Instructions to follow: Rescale the material from the line with "обработку данных (402, 2492)" up to and including the line with "Общая информация (100, 1711)", and give those lines again in full. Keep the text of each line as it is, and multiply every coordinate in the answers by 1.65, rounding to whole numbers with halves going up.

↓↓↓

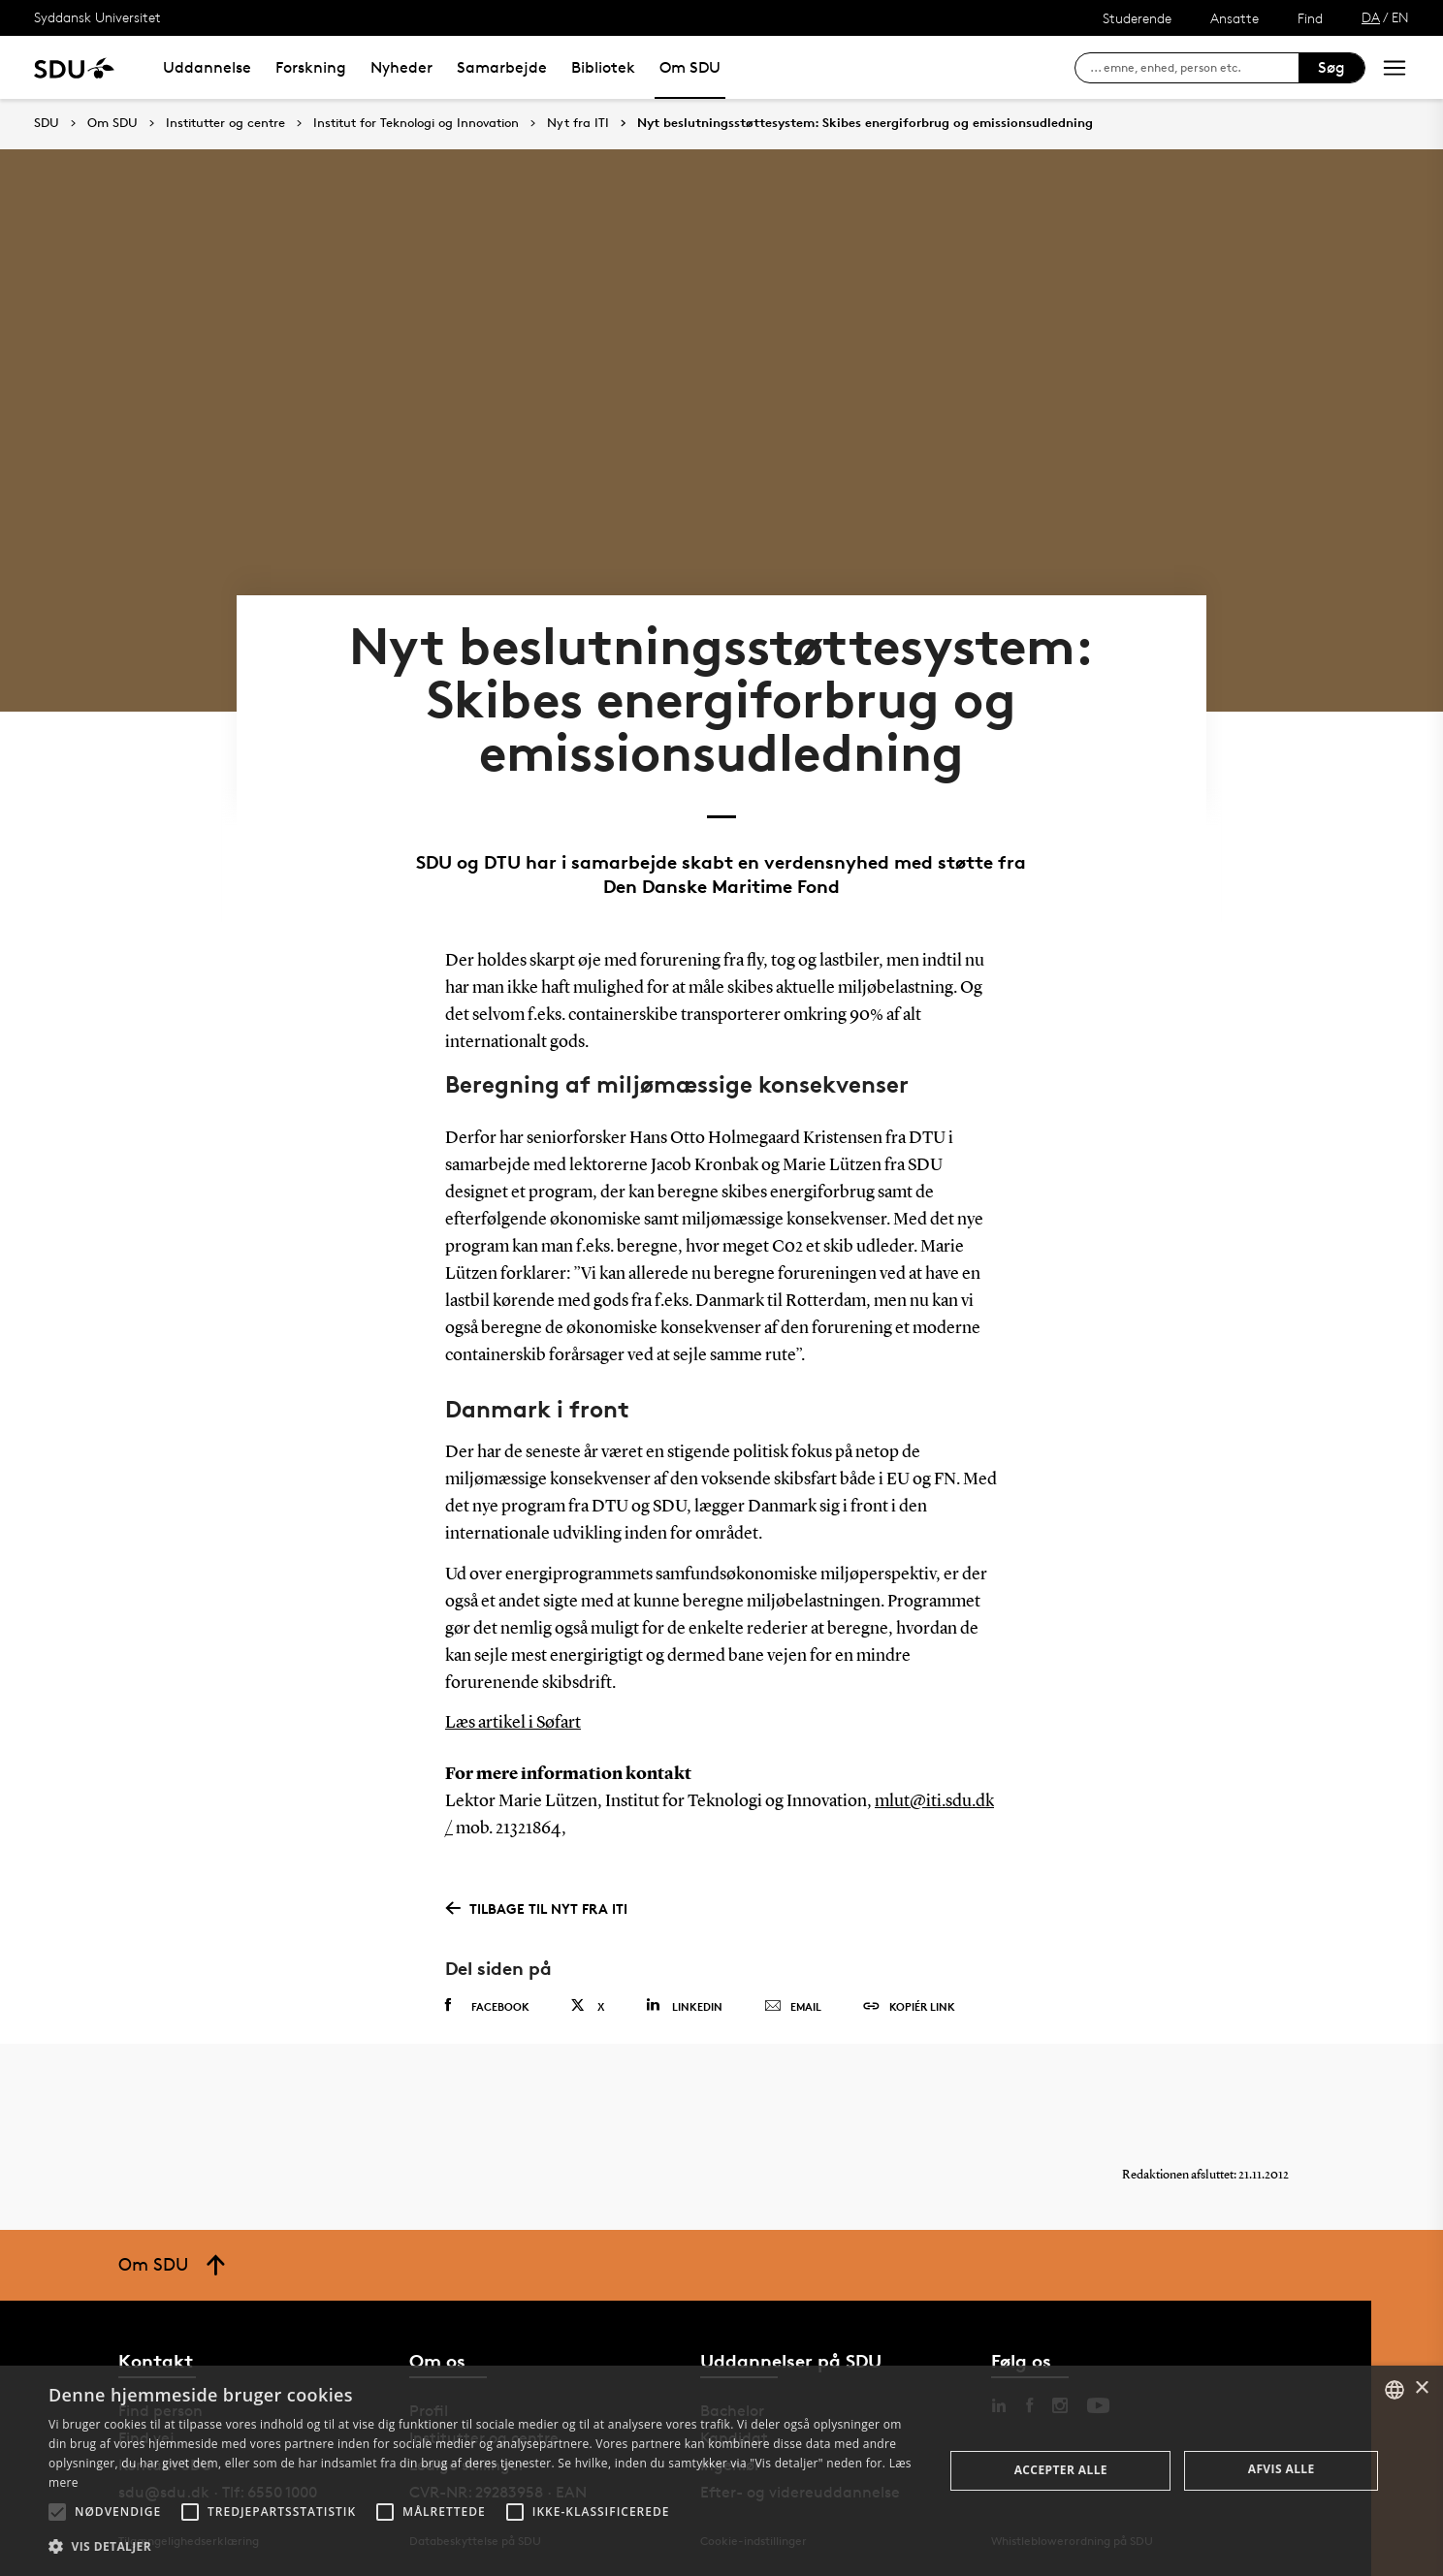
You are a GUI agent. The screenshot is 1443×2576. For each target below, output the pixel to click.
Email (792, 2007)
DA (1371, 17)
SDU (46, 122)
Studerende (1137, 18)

↑↑↑
↓↓↓

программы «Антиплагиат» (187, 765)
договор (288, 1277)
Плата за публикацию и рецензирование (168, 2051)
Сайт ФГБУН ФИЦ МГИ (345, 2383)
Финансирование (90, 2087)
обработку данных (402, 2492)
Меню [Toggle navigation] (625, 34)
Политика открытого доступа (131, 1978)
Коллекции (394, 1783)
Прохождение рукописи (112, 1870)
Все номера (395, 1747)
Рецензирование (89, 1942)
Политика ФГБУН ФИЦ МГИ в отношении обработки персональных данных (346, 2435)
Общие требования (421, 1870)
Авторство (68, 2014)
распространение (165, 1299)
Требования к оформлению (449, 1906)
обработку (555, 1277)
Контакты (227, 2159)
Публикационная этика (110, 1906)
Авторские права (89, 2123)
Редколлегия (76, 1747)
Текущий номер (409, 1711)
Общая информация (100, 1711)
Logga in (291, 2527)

↑↑↑
↓↓↓

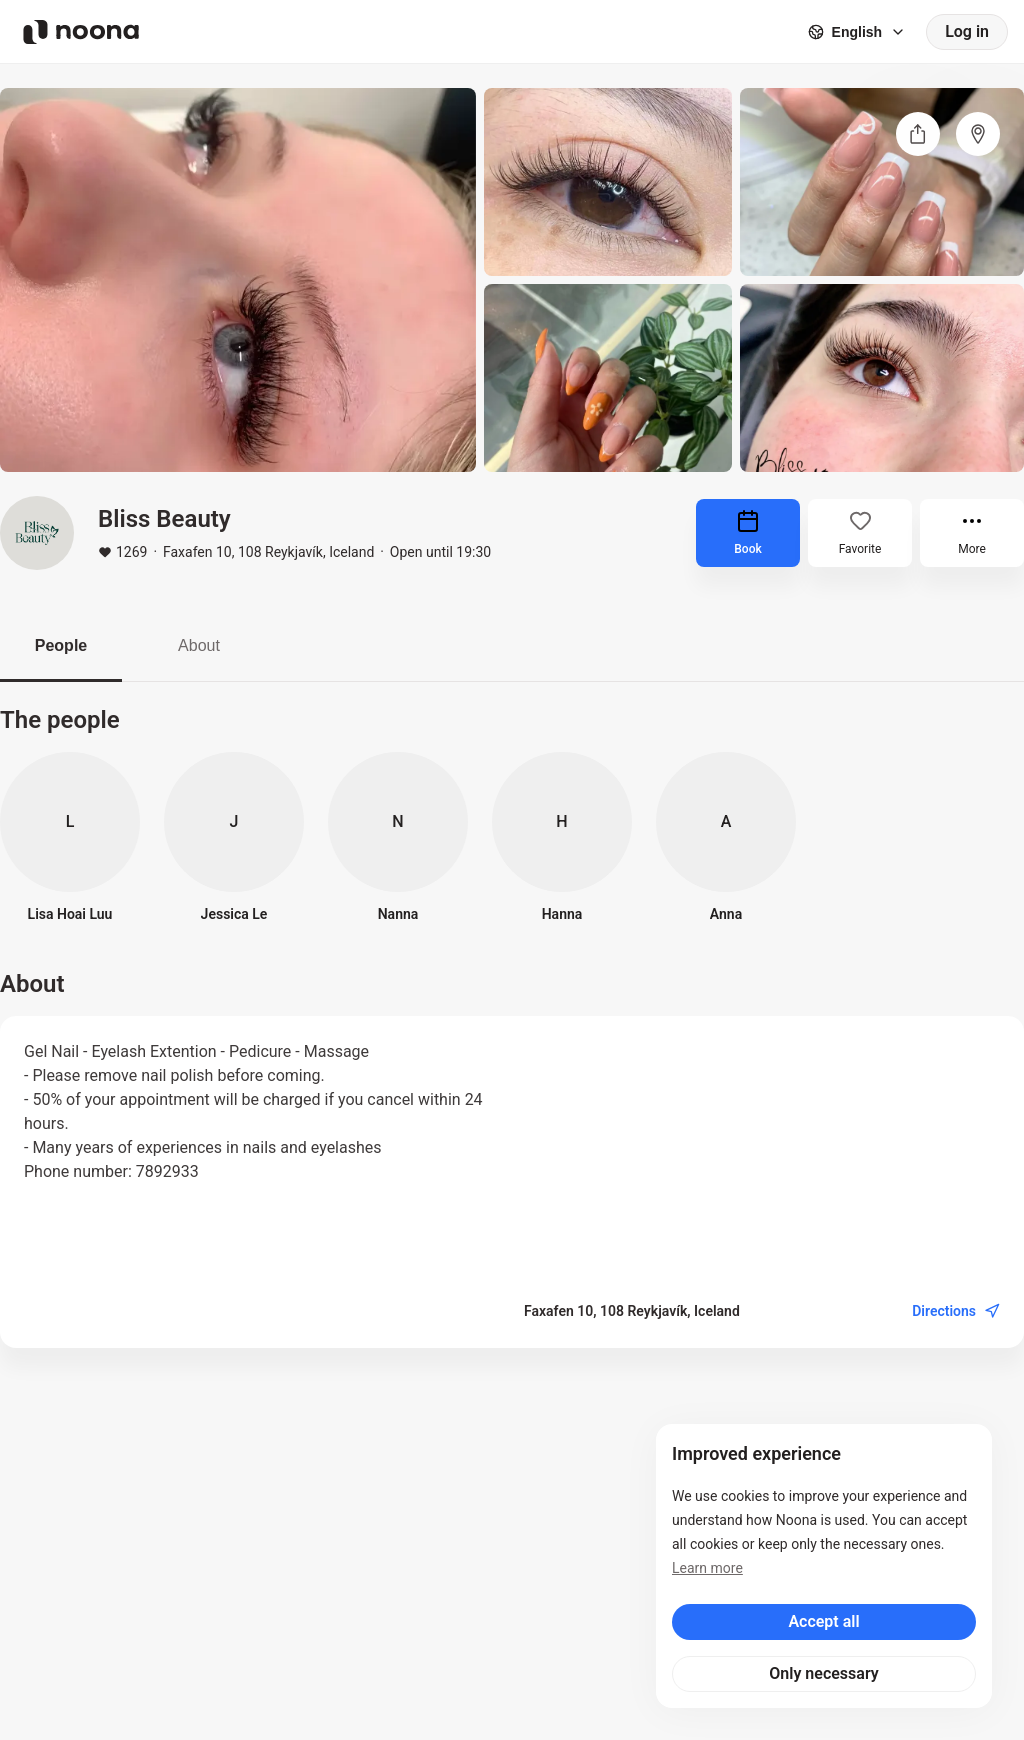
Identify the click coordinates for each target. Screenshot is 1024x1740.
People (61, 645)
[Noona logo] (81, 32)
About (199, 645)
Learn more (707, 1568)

↑↑↑

The answer:
обработку данных (663, 4112)
Меню [Toggle navigation] (1031, 56)
Политика открытого доступа (216, 3264)
Коллекции (650, 2942)
Прохождение рукописи (185, 3086)
Все номера (652, 2883)
Рецензирование (147, 3204)
Политика ФГБУН ФИЦ МГИ в отношении обработки персональных данных (571, 4018)
Общие требования (695, 3086)
Авторство (112, 3323)
распространение (272, 2143)
Требования к оформлению (741, 3145)
обработку (916, 2107)
Контакты (375, 3562)
Публикационная этика (182, 3145)
Авторские права (147, 3503)
Редколлегия (125, 2883)
Текущий номер (675, 2823)
Общая информация (165, 2823)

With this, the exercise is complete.